On plans that unravelled, small joys that didn’t, and learning to hold both with grace.
I had a quiet feeling at the start of April that it would be an unsaid beginning. A soft reset. A second, fresh chance at the year. I held that intention gently, the way you hold something you’re not quite sure about.
Life, of course, had other ideas. And maybe that’s exactly the point. Maybe the beauty isn’t in how faithfully life follows our script, but in how it keeps surprising us, even when we wish it wouldn’t.
Showing up anyway

Motivation is genuinely hard when no one is watching. There’s no applause for showing up in an empty room. But yoga isn’t just asanas; it’s also a philosophy you slowly start to live by. One of the Niyamas, the personal observances in yoga, is tapas: self-discipline, inner fire, the persistent effort to burn away what no longer serves you. Showing up not for anyone else, but for your own dedication. That’s what moved me forward this month.
The quiet mornings. The mat rolled out before the day got loud. My yoga practice held steady.
I love the way yoga makes me feel my body. Not perform it. Feel it.
And teaching, watching my students settle into a pose, seeing something click in their expression, fills a space in me I didn’t know needed filling. Being a new teacher, these moments carry a weight I can’t easily put into words. They remind me of why I started.
What I’ve been reading
My reading goal is quietly humming along. This month I’ve been sitting with Milkman by Anna Burns, funny and serious in the same breath, strange and deeply human. Not everyone will love it, but I think everyone should read it. Some books ask something of you. This is one of them.
The unexpected joys
I fell down the MTV Splitsvilla rabbit hole. Season 16. I am not even a little embarrassed. My life is calm, intentional, largely drama-free, which is wonderful, and also apparently means I need somewhere to put my appetite for spectacle. Splitsvilla is that place. My mom is the other. Between the two of them, I am thoroughly entertained.
On being seen
I finally linked my yoga account to my personal one. It felt bigger than it sounds. Instagram is often the only window people have into your work, and opening that window, letting both parts of yourself exist in the same frame, takes something. I’m not sure I’m fully comfortable yet. But I’m here. That’s a beginning.
The hard parts
Work was heavy this month. Too many events, too many reports, proposals stacking up. April always carries this kind of pressure, and knowing that doesn’t make it lighter. It was exhausting. I’m allowing myself to say that plainly.

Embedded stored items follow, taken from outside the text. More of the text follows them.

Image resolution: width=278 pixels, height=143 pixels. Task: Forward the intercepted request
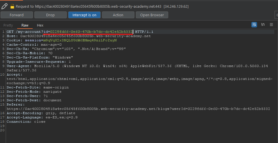click(x=17, y=15)
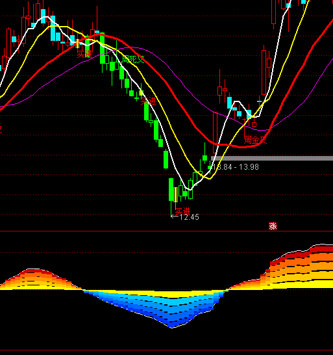The height and width of the screenshot is (355, 333).
Task: Click the 买进 signal left of 周死叉
Action: click(x=84, y=54)
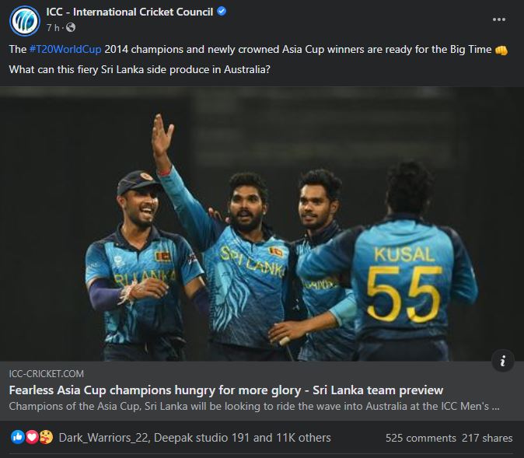Click the 7 h post timestamp
The height and width of the screenshot is (458, 524).
53,28
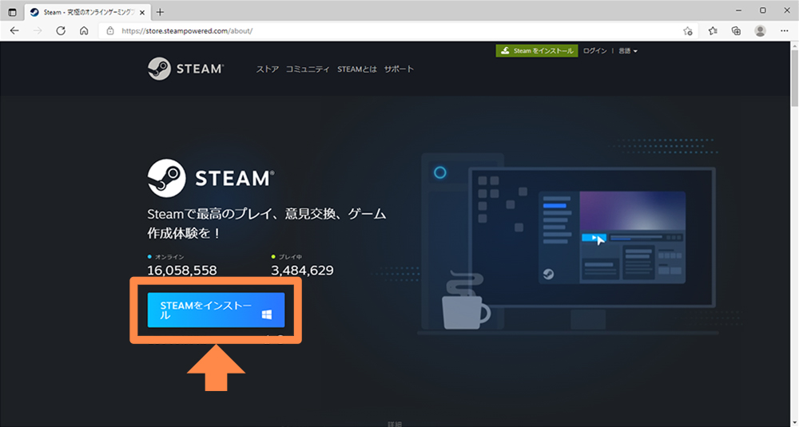Screen dimensions: 799x427
Task: Click the Steam logo in the site header
Action: click(185, 69)
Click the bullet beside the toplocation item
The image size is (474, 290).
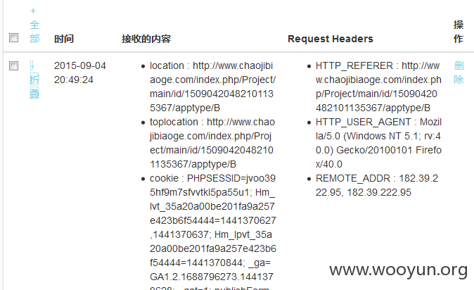[x=143, y=122]

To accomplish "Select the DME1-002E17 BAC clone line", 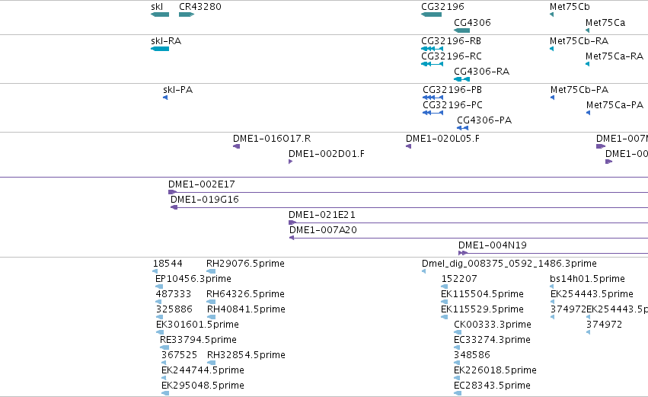I will [408, 192].
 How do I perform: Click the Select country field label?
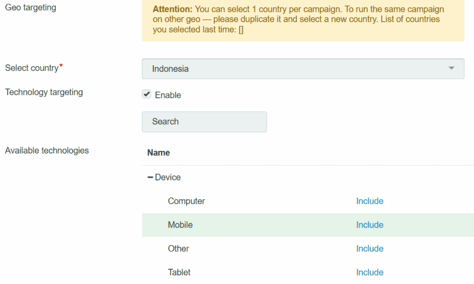31,68
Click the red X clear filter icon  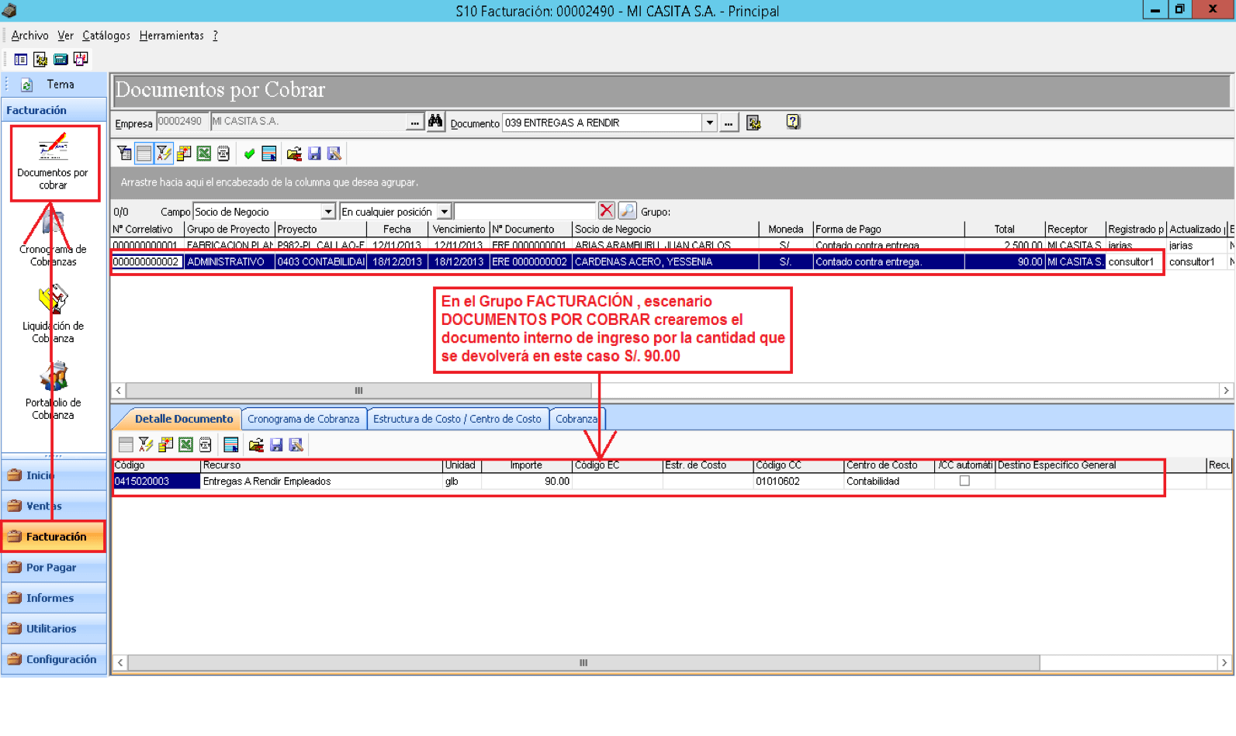click(607, 210)
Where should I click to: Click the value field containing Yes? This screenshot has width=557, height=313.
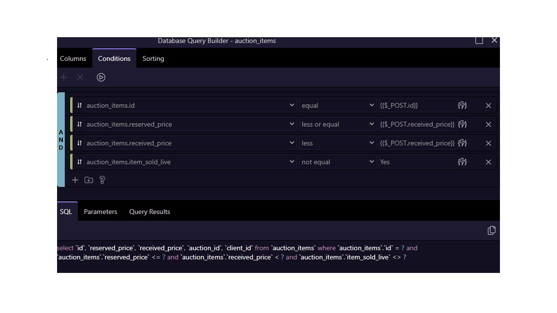(416, 162)
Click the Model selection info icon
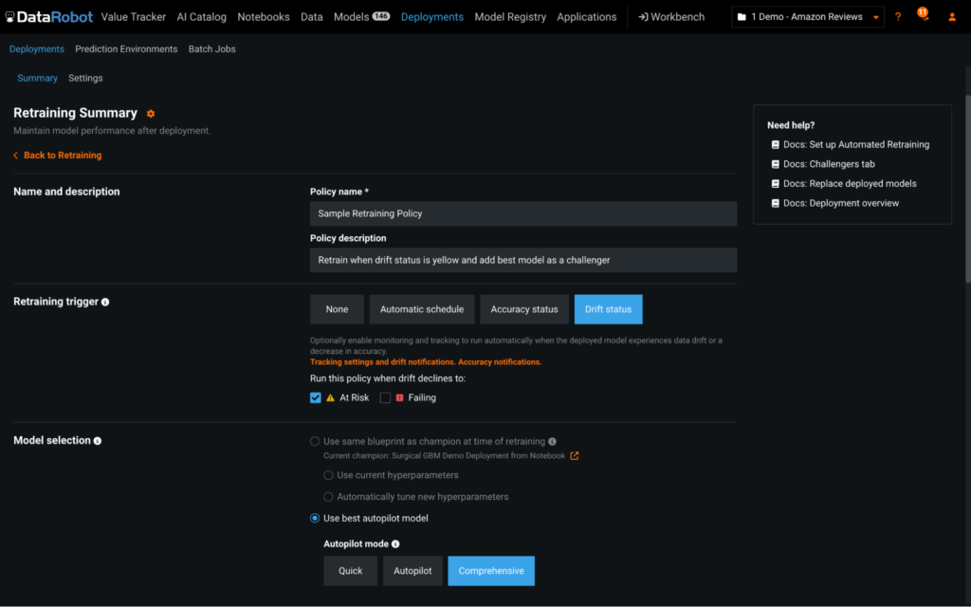 tap(98, 441)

Then there was London, a work trip that almost happened. My visa was refused two days before I was supposed to leave. The strange thing? I felt more relieved than disappointed. I’m a planner. I like to arrive at things fully prepared. This one had been uncertain until the very last moment, and the not-knowing had been quietly eating at me. So in the end, the refusal felt almost like a kindness. Clarity — even uncomfortable clarity — has its own peace.
And one small, funny thing

My face made it into the local news. Not as the story, I was representing my organisation at TEDxHyderabad, but still, there I was. It made me laugh. Sometimes you just show up and do the thing in front of you, and life makes a small note of it. I genuinely do not know what I was smiling so hard about.
April wasn’t what I imagined it would be. It was messier, heavier, and somehow, quietly enough, still good.
Some months teach you through disruption. Others through steadiness. April did both, and I’m holding that with both hands.
Also, I won’t be writing one of these every month. This isn’t a series; it’s just what happens when a month sits heavy enough, or bright enough, to need somewhere to go.